→ Stored items
-- -- --
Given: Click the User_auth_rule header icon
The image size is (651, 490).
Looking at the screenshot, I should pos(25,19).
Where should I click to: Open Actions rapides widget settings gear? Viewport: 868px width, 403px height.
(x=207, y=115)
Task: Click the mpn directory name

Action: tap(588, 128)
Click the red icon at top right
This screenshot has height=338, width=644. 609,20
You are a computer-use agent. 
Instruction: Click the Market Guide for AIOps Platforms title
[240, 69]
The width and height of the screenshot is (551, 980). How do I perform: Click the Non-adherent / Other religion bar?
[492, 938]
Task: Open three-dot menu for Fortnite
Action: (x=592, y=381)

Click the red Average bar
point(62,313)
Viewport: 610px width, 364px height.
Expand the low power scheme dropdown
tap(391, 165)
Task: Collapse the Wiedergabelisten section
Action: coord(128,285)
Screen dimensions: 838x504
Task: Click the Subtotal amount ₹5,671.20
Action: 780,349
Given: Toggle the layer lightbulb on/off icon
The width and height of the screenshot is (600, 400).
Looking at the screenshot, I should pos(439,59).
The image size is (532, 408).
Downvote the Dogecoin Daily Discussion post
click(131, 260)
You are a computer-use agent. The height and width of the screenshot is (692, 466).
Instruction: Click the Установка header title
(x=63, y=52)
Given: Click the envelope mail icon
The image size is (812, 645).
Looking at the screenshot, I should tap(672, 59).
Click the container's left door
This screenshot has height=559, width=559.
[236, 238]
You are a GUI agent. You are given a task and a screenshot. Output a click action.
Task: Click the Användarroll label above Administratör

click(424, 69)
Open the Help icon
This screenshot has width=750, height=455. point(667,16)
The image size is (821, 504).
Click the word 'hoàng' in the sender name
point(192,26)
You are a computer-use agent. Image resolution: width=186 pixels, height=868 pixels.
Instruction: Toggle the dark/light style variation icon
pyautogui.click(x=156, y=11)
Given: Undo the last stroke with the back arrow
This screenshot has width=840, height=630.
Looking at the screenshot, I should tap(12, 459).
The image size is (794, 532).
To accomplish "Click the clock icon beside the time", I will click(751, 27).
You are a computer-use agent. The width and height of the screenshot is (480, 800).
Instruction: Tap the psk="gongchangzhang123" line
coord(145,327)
-- -- --
→ YOUR GOAL
Repeat word for word the lines above that run from the line containing "Viewport: 610px width, 364px height." through the line containing "Given: Toggle the layer lightbulb on/off icon", both ends included, and nothing else.

→ ANSWER TO THIS TASK
Viewport: 610px width, 364px height.
Expand the low power scheme dropdown
tap(391, 165)
Task: Collapse the Wiedergabelisten section
Action: coord(128,285)
Screen dimensions: 838x504
Task: Click the Subtotal amount ₹5,671.20
Action: 780,349
Given: Toggle the layer lightbulb on/off icon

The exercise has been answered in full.